Yes, there is. 'At closing' or 'clear to close' refers to the point where the lender takes a final look at your application. It usually happens about a month or two after your application. If there are discrepancies such as job change or lower credit card score from accumulating debt, your loan can be denied.

What happens if you lose your job after buying a house? ›

Losing your job can lead to a number of complications, including: -Losing your home - If you lose your job and cannot make your mortgage payments, the bank may foreclose on your home. This can result in big financial losses, especially if you have already taken out loans to purchase the home.

What is checked in employment verification? ›

Dates of employment, Title (job classification), and. Salary verification (only verify the salary that is given to you is correct or not correct)

What is acceptable for employment verification? ›

Employment Record

A pay stub or payment statement that shows: An issue date within 12 months prior to the date your claim was filed. Your first name (or initial) and last name. At least the last four digits of your Social Security number or your employee identification number.

What qualifies as employment verification? ›

Employment verifications confirm a candidate's previous work history, including past employers, dates of employment, and positions held. A professional reference check provides a more in-depth look at a candidate's work experience and character through interviews with previous employers or colleagues.

How close to closing do they verify employment? ›

Second Verification of Employment

Most mortgage companies will go through a second VOE about ten days before closing. Remember, you are borrowing hundreds of thousands of dollars, and your lender wants to make sure you are still earning enough to make your house payment.
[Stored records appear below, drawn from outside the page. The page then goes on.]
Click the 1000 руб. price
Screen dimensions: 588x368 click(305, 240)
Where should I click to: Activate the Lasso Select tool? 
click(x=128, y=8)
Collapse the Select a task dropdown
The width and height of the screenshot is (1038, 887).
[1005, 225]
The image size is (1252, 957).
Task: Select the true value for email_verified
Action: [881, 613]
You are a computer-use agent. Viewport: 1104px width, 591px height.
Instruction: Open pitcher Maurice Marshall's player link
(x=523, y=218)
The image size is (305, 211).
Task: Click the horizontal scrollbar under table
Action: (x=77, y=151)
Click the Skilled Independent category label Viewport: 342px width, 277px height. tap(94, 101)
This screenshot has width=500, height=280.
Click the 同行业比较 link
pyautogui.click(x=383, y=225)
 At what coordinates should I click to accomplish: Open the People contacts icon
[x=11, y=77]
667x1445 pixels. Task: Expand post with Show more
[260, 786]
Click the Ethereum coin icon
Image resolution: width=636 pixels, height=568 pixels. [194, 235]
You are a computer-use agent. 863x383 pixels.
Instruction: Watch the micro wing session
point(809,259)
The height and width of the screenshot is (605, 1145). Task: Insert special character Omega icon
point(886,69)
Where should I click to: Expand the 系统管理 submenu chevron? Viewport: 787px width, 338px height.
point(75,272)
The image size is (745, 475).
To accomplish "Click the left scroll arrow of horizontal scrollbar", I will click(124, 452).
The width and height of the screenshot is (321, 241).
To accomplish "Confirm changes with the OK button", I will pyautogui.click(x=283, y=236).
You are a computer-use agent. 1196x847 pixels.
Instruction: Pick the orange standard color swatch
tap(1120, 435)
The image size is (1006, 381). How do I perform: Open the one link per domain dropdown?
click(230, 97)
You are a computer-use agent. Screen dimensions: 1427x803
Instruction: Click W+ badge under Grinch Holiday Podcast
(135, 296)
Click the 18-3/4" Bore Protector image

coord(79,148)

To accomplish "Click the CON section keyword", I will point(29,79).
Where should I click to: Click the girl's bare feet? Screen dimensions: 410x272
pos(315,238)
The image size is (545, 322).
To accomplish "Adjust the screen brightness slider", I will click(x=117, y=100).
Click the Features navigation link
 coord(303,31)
Do lenders check employment after clear to close? ›

While it's rare, the short answer is yes. After your loan has been deemed “clear to close,” your lender will update your credit and check your employment status one more time.

How do underwriters verify self employment? ›

The lender may verify a self-employed borrower's employment and income by obtaining from the borrower copies of their signed federal income tax returns (both individual returns and in some cases, business returns) that were filed with the IRS for the past two years (with all applicable schedules attached).

How do lenders verify documents? ›

A proof of deposit is used by lenders to verify the financial information of a borrower. Mortgage lenders use a POD to verify there's sufficient funds to pay the down payment and closing costs for a property.